John Spiegel Michels (born March 19, 1973 in La Jolla, California) is a former American football offensive tackle in the National Football League.

High school career
Michels attended La Jolla High School, where he was a three time letterman in football, basketball, and track. In football, he was a two-way starter and was named First-team All-American and Western League Defensive MVP as a defensive tackle, and First-team All-San Diego County as an offensive tackle. In track and field, he was the 1991 Western League Champion in the discus.

Michels was named as one of San Diego's 100 all-time greatest prep football players by the San Diego Union-Tribune.

College career
Michels played college football at the University of Southern California and was a First-team All-Pac-10 and a Second-team All-American offensive tackle, after being converted from a defensive end. He helped to lead the Trojans to a victory over Northwestern University in the 1996 Rose Bowl. After his senior year at USC, Michels was selected as a starter in the 1996 Senior Bowl All-Star game.

Professional career
Michels was drafted in the first round, 27th pick overall, of the 1996 NFL Draft by the Green Bay Packers. When then-starter and fellow Trojan Ken Ruettgers went down with a knee injury, Michels took over the left tackle duties. He started 9 games in his rookie season, helping the Packers win Super Bowl XXXI. He was named the Green Bay Packers 1996 Co-Rookie of the Year (along with Tyrone Williams) and earned NFL All-Rookie honors.

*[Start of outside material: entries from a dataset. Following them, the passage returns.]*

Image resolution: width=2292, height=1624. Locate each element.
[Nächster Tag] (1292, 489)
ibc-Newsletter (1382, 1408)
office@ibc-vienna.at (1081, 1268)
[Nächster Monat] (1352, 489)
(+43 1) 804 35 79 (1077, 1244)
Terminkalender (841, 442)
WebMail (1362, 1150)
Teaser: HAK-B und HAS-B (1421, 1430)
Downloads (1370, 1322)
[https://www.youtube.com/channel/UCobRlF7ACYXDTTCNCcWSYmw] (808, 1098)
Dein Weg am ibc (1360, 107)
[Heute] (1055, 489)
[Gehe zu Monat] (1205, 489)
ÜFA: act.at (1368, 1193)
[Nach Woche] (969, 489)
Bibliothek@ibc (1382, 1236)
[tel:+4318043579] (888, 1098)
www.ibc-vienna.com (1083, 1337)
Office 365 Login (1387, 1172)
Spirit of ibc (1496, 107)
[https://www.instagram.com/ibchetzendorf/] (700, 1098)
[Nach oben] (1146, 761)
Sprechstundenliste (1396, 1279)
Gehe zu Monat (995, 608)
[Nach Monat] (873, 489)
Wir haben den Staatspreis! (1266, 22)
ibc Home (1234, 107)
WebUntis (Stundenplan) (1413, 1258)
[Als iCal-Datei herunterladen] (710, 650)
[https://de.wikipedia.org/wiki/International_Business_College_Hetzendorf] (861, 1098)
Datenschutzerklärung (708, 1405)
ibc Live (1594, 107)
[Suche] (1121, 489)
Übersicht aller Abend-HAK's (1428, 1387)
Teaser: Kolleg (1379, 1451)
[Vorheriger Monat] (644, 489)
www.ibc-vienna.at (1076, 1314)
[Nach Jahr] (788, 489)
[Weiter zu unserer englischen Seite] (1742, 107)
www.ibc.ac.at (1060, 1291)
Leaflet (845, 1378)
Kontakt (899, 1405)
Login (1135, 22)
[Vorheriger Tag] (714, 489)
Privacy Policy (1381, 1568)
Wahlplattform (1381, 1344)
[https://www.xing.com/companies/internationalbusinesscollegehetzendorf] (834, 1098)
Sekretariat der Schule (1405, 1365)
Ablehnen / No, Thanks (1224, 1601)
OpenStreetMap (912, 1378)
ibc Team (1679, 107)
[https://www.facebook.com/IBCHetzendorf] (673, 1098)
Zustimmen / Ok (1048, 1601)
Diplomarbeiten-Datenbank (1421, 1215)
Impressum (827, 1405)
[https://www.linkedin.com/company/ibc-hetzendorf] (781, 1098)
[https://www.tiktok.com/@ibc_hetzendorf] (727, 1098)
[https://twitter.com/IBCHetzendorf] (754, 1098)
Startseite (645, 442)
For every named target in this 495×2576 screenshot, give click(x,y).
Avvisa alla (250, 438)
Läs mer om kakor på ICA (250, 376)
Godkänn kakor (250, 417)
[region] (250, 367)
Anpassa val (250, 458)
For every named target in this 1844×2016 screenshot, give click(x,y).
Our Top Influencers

In 1997, he returned as the starting left tackle, starting the first five games of the season before injuring his right knee against the Detroit Lions. He was sidelined for the rest of the season and replaced by that year's first round pick Ross Verba. After having his best training camp as a professional in 1998, he again injured his right knee and spent the year on injured reserve. Unable to recover from his knee injury, he struggled in training camp in 1999 and was traded to the Philadelphia Eagles for defensive end Jon Harris. Michels only lasted a couple of weeks in Philadelphia before his knee injury ultimately ended his career.

Personal
Born John Spiegel Michels, Jr., Michels is the great-great-grandson of Joseph Spiegel, the founder of Spiegel Catalog, which was one of the most important firms in the mail-order industry, and arguably the first.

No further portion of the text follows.